Transcribe each record precisely; images stay out.

• • • • •

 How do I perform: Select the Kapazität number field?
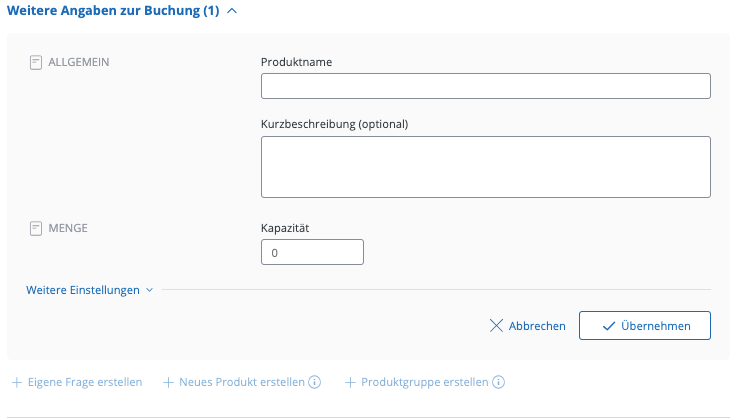click(312, 253)

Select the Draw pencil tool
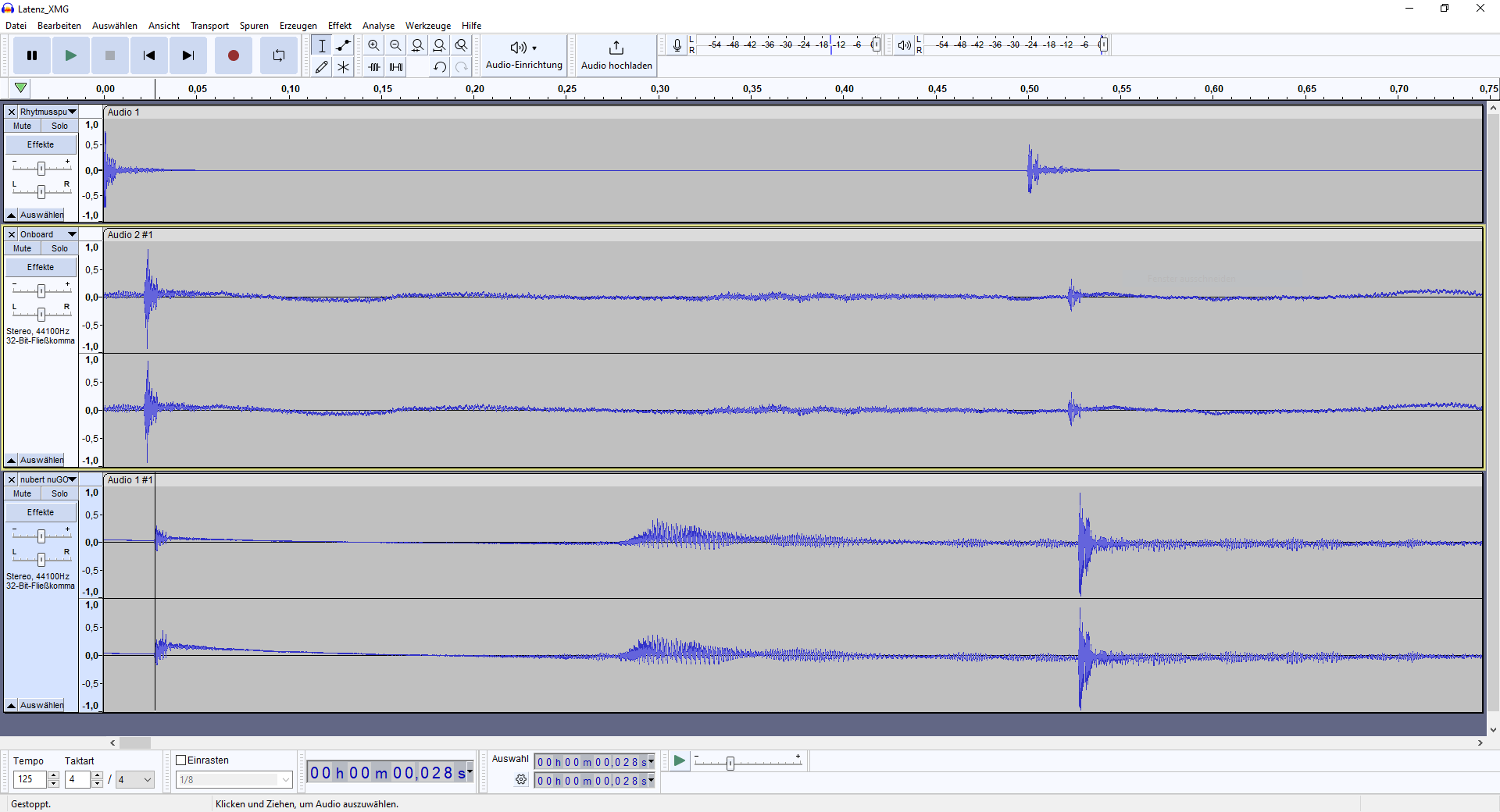(321, 67)
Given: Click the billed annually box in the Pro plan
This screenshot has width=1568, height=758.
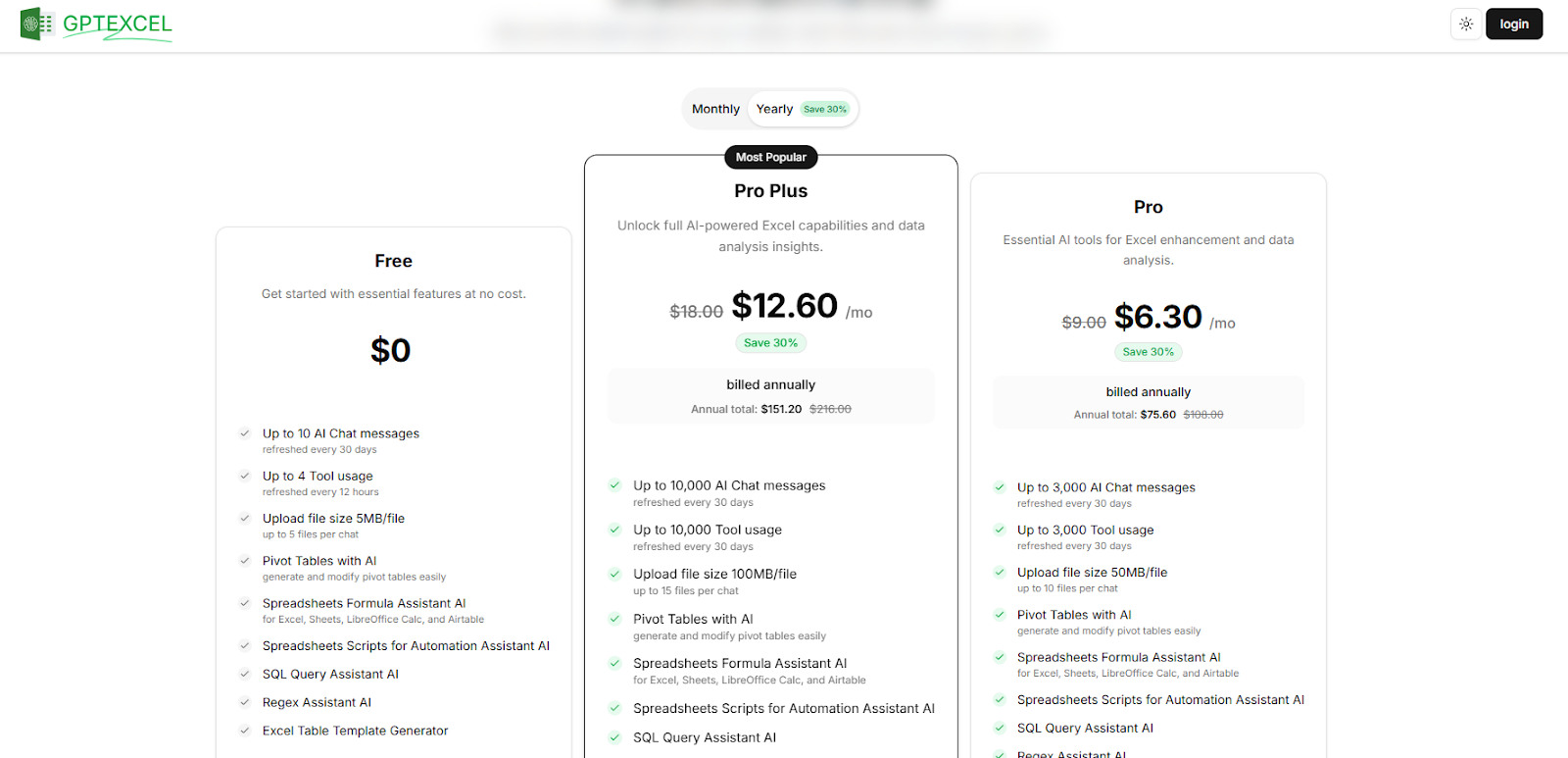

• • • • •

* [OUTPUT FOR THIS EXERCISE]
 How do I perform: Select the Kapazität number field?
click(312, 253)

Select the Draw pencil tool
(321, 67)
Given: Click the billed annually box in the Pro plan
This screenshot has width=1568, height=758.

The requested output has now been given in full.